Collected data entries
Content starts
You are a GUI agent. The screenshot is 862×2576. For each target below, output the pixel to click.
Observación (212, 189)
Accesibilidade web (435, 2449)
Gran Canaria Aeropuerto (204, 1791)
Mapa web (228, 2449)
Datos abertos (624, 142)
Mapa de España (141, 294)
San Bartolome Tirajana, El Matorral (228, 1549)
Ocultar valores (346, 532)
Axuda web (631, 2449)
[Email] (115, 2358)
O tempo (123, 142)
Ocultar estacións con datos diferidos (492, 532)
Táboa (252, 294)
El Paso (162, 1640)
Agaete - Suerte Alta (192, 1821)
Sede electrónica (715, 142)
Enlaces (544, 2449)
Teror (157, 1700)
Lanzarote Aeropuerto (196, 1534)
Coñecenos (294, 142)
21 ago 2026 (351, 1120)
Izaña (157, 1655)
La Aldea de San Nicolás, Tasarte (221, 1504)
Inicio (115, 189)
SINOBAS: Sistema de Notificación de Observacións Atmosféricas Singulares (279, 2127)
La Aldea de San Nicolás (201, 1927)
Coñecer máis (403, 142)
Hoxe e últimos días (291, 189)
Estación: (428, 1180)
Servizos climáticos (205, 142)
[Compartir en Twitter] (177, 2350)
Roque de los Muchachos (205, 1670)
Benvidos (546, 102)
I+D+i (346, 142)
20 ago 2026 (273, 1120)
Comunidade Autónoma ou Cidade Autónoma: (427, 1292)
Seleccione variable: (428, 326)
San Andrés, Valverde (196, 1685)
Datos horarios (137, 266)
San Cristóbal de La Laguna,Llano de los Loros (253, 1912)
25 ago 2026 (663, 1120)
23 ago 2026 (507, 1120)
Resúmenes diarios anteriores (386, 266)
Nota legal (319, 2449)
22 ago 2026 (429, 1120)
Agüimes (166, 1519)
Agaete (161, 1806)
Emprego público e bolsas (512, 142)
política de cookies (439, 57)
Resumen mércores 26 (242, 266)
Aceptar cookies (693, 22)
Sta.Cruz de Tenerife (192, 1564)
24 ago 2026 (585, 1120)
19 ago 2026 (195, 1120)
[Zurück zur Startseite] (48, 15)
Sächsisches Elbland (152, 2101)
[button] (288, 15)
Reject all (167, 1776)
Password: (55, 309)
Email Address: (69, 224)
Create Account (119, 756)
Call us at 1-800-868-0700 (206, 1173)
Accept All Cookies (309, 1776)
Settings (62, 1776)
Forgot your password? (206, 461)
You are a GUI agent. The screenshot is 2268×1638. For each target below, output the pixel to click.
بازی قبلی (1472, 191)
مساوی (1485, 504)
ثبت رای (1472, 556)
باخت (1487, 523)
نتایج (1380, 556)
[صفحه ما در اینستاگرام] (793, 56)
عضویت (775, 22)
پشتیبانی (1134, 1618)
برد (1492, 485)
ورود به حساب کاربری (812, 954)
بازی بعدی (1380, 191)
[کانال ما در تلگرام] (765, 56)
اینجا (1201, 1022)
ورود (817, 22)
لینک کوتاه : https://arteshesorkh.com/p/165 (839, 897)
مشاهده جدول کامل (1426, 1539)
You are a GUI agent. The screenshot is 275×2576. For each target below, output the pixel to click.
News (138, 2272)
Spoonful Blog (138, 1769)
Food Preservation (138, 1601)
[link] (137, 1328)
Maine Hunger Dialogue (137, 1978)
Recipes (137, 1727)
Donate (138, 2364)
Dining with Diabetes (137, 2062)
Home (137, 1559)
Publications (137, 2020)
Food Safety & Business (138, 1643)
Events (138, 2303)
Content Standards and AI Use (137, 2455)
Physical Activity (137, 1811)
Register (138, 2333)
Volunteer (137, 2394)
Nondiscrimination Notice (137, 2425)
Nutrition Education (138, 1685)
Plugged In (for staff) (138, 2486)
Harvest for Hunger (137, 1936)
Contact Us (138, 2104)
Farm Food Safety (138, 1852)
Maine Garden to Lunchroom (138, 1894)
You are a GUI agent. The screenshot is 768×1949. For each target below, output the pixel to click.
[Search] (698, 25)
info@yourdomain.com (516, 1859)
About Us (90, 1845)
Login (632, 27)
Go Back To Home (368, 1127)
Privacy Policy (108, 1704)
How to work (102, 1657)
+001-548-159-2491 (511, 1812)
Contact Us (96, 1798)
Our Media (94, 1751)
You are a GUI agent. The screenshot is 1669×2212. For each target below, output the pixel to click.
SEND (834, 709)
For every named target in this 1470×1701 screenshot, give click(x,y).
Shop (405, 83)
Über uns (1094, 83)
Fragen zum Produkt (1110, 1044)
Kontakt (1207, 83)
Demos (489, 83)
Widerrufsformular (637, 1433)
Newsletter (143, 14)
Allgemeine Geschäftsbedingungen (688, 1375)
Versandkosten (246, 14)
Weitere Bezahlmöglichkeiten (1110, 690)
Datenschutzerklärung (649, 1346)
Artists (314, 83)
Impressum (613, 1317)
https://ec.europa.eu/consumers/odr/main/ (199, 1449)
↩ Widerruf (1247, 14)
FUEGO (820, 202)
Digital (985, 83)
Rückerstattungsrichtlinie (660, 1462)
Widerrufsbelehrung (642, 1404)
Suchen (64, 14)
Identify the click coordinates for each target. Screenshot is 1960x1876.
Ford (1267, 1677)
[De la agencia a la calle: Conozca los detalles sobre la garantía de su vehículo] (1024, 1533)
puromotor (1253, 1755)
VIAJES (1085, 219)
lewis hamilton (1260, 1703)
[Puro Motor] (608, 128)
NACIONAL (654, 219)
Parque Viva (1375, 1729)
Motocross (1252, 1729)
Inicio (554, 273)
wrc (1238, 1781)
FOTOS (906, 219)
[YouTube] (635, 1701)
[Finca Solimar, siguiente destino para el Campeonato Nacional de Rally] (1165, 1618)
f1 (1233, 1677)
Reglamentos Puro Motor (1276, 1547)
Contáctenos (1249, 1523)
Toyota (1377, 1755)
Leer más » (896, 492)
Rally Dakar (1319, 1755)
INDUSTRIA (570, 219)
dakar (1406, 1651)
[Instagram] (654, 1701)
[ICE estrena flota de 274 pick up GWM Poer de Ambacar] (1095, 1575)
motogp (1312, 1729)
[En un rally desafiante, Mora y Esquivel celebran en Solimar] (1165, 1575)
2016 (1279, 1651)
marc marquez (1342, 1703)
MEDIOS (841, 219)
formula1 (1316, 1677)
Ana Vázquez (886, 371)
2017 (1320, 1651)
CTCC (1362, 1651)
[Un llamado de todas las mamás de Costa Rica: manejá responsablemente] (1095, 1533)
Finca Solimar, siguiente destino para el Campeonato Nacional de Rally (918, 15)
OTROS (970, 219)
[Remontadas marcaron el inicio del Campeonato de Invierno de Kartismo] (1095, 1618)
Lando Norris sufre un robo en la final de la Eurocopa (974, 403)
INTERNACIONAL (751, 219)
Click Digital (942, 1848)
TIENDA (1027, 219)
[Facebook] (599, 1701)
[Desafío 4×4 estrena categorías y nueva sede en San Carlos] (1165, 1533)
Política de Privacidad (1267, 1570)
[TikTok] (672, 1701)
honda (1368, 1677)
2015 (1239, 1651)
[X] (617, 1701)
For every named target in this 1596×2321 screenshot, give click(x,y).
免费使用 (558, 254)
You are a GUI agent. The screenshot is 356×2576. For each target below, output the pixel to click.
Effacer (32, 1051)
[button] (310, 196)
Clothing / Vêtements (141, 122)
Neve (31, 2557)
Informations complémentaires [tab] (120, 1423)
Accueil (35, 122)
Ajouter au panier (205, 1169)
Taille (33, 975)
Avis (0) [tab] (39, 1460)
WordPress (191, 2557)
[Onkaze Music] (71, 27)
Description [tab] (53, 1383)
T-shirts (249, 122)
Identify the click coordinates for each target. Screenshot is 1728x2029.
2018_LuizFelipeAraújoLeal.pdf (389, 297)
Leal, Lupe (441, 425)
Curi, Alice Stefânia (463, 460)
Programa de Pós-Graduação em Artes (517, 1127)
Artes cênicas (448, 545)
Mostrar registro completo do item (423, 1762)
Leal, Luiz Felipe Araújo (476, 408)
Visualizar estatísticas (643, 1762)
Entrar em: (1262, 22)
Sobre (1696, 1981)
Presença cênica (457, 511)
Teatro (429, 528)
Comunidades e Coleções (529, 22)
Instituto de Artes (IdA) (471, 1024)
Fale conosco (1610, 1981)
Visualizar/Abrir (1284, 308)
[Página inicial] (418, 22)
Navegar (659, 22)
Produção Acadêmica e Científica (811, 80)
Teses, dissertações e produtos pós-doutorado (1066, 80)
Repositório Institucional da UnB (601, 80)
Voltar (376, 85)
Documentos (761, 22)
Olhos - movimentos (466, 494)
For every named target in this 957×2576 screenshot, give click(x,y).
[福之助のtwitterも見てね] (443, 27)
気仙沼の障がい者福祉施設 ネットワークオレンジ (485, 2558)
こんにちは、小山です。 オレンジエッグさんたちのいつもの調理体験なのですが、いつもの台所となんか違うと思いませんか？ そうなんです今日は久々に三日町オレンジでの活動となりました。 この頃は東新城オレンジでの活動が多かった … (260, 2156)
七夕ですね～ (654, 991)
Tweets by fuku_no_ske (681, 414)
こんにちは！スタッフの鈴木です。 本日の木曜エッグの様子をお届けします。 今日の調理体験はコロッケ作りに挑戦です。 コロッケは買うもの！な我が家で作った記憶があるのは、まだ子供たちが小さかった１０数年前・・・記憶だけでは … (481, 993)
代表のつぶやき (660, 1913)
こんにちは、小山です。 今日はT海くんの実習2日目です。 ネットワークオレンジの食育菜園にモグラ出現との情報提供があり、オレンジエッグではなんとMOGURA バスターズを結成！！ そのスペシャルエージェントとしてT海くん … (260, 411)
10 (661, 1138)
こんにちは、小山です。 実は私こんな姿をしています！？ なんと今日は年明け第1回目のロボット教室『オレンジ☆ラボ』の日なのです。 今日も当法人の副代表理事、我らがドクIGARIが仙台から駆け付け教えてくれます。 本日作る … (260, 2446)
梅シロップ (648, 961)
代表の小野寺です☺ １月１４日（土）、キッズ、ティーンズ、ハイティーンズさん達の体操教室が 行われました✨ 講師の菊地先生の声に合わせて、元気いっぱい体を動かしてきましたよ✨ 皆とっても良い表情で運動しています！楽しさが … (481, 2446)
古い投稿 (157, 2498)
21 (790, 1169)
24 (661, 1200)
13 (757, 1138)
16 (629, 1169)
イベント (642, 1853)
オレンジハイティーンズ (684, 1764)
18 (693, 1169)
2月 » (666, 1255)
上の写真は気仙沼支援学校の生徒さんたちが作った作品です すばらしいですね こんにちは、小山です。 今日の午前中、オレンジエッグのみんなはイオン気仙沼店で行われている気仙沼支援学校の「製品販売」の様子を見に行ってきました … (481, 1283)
Content ends
- [EXERCISE BRIEF] Please write out exactly the lines from the start of the data through the line that contains "Axuda web (631, 2449)", both ends included, and nothing else.

- [FINISHED EXERCISE]
You are a GUI agent. The screenshot is 862×2576. For each target below, output the pixel to click.
Observación (212, 189)
Accesibilidade web (435, 2449)
Gran Canaria Aeropuerto (204, 1791)
Mapa web (228, 2449)
Datos abertos (624, 142)
Mapa de España (141, 294)
San Bartolome Tirajana, El Matorral (228, 1549)
Ocultar valores (346, 532)
Axuda web (631, 2449)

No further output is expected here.